Lloyd wraps his arms around himself, avoiding Kai’s eyes. “No. I didn’t really…I did what he asked. What they both did. And then screwed the whole thing up, so it was all useless anyways, so I—”
He bites his lip, hard enough to crack the already dry skin.
“I don’t really wanna hear anyone telling me what else I’m doing wrong with myself, right now.”
Kai is angry enough to feel sick.
“That’s stupid. That’s so stupid, he should — it shouldn’t be like that, it’s — why didn’t anyone—” he shakes his head. “Why doesn’t anyone ever ask us if we wanna be — if we wanna—”
Lloyd’s hand closes around his wrist, gently tugging Kai’s own hand from where it’s clawed unconsciously at his arm, leaving ugly red stripes against his skin.
“You asked,” he says, quietly. “That meant a lot.”
Kai looks away. “Lot of good it did.”
Lloyd’s grip tightens. “It meant the world to me,” he repeats, stronger this time.
“But I couldn’t—!”
Lloyd abandons his hold on his wrist to wrap his arms around Kai entirely, holding tight.
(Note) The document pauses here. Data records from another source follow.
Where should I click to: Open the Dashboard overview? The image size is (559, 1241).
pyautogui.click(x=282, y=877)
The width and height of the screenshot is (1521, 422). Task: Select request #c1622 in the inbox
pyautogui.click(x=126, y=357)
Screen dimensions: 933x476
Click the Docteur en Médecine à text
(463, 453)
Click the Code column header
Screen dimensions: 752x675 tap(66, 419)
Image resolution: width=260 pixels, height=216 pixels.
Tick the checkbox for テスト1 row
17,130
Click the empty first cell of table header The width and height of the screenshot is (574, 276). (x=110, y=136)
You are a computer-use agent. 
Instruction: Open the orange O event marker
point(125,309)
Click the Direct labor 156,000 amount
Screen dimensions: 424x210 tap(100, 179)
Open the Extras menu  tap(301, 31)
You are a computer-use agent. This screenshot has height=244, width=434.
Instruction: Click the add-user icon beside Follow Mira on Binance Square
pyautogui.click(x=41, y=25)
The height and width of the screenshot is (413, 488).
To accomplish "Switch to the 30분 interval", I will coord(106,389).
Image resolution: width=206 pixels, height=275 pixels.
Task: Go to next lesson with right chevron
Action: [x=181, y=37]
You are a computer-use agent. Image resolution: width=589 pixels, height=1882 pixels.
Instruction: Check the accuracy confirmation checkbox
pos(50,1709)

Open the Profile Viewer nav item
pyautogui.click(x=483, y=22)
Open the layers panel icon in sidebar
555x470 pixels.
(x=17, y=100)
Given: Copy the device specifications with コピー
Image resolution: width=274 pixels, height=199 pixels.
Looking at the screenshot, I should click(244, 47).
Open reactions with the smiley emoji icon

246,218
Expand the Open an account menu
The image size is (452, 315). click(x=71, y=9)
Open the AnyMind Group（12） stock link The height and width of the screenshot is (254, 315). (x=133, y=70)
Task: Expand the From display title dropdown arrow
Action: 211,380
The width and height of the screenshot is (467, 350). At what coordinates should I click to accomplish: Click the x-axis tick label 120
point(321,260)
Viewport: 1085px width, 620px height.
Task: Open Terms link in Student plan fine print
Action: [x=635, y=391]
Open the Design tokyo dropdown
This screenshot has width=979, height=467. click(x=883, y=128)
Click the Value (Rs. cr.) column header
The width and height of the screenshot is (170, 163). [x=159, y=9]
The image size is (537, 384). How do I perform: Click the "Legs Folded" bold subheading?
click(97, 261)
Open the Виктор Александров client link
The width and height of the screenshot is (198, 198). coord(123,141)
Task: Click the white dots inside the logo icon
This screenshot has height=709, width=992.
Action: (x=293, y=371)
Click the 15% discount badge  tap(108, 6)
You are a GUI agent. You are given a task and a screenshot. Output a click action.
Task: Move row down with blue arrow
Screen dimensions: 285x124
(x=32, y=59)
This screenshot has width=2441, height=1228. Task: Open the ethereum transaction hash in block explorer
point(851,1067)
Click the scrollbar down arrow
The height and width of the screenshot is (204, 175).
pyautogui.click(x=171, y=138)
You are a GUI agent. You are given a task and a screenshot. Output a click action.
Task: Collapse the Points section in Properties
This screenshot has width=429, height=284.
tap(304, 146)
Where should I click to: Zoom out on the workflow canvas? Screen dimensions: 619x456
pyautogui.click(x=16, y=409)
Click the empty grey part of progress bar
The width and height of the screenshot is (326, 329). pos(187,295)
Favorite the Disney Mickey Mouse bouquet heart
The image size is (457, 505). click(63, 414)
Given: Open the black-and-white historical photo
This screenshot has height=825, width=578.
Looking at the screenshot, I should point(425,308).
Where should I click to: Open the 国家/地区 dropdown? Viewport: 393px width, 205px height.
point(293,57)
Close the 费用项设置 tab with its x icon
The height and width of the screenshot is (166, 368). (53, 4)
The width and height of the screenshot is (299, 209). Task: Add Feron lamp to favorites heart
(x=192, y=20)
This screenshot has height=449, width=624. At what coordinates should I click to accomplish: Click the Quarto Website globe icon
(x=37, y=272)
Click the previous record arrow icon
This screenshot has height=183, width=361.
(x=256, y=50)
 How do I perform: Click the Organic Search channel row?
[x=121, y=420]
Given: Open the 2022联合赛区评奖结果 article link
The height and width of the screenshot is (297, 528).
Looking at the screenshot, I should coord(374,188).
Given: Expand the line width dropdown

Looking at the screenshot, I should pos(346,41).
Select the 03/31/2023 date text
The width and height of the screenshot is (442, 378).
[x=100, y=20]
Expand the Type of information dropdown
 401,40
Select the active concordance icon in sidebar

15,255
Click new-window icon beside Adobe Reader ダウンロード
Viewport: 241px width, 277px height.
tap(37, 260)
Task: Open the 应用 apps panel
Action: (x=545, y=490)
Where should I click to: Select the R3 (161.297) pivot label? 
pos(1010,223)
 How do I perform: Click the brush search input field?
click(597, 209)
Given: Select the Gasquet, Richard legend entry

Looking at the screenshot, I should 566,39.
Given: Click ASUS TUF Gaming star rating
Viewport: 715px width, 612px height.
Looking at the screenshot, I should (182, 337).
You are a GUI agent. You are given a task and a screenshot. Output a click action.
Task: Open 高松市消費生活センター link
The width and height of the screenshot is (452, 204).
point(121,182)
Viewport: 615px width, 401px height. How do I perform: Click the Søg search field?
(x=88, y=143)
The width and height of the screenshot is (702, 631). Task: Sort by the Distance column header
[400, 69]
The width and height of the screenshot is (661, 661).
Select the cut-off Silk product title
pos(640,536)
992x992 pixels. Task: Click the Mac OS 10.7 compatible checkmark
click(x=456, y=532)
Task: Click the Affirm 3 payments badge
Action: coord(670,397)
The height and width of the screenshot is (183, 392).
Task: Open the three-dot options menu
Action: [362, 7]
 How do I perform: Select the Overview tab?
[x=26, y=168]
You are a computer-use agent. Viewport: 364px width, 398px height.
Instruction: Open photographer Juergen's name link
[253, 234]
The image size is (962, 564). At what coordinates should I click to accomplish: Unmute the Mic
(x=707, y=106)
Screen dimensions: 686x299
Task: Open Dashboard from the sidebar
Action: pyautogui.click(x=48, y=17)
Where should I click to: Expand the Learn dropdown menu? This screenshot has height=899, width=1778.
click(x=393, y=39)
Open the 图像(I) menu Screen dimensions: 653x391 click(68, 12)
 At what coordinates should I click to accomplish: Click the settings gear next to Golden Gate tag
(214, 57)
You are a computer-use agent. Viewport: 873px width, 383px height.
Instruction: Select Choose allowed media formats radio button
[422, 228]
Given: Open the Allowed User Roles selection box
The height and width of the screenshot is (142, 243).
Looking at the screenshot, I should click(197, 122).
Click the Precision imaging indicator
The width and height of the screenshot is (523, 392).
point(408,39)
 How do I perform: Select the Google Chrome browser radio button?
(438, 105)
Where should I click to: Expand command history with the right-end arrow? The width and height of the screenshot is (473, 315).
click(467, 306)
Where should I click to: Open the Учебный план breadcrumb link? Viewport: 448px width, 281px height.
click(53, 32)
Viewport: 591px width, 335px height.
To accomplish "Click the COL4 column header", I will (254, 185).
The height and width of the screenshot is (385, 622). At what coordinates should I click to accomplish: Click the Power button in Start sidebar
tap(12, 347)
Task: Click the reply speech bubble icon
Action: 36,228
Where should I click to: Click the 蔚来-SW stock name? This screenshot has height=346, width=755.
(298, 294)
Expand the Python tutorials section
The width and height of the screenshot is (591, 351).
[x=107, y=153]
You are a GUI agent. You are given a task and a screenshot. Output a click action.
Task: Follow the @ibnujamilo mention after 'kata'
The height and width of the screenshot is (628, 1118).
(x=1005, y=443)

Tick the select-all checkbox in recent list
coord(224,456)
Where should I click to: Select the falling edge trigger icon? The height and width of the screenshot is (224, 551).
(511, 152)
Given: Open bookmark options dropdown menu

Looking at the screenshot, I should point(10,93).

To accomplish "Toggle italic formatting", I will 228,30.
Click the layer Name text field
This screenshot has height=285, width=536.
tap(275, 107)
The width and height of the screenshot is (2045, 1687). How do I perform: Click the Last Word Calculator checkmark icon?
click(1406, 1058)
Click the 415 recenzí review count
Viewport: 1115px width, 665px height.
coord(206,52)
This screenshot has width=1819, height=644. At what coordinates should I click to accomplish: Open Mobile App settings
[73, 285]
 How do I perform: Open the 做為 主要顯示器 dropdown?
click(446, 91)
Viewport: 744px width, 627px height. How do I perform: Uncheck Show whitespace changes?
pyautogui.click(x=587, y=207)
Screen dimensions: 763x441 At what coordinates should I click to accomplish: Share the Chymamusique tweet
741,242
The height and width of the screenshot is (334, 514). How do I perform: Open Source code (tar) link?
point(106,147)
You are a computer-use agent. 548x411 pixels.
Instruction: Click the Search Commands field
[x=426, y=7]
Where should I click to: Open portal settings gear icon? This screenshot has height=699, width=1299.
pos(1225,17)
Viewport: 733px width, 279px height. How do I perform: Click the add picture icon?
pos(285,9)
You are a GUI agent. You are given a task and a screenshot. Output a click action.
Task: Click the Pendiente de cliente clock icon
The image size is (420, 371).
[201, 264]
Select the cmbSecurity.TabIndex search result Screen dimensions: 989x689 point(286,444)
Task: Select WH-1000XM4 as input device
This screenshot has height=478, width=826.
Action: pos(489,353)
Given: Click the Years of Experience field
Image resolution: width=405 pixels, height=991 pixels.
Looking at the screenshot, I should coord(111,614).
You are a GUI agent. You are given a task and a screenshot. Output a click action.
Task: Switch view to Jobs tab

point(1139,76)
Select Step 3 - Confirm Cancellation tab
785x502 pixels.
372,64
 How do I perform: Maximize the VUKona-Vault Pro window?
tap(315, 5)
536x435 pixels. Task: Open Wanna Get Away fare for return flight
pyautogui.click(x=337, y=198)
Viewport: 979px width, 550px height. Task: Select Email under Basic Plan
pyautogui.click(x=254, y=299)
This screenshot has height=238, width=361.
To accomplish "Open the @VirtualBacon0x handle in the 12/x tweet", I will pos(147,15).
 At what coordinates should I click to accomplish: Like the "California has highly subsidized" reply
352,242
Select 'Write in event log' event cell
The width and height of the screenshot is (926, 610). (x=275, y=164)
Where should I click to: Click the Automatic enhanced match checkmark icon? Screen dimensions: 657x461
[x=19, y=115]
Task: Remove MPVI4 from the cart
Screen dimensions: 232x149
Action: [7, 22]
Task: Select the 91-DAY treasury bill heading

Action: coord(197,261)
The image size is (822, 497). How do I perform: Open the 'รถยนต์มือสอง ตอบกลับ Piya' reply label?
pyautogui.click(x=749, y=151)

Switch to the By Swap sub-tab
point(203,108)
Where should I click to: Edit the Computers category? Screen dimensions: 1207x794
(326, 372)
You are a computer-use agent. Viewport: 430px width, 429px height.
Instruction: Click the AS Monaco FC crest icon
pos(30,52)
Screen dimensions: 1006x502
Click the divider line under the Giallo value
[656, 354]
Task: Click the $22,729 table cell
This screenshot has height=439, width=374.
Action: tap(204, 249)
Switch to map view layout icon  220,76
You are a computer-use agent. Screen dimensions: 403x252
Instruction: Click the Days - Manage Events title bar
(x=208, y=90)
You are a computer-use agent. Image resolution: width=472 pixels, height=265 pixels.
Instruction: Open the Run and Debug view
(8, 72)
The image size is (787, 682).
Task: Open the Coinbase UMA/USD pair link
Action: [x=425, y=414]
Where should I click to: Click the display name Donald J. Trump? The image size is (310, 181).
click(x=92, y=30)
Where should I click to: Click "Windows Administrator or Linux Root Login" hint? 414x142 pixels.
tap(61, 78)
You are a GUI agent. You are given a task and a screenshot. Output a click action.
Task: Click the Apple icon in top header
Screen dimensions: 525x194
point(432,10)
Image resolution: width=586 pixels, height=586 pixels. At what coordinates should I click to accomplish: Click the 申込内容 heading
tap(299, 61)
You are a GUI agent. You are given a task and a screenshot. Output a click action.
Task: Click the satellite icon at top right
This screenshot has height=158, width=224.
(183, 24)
Bony and strong and familiar, Kai’s little brother to the core.
“Thank you,” he says, fervently enough that Kai can feel the ache in his voice. “Thank you for looking out for me.”
Kai’s voice is a miserable mess of fought-back tears. “I couldn’t even do anything.”
“You asked me what I wanted,” Lloyd says once again, and Kai can hear the edge of tears threatening his voice, now. “That was everything.”
Giving in, Kai drops his head into the mess of blond curls and hugs Lloyd back. Lloyd’s hair smells like blood and paint and steel and the strawberry shampoo Skylor gave them, and now it’s gonna smell like Kai’s stupid snot and tears.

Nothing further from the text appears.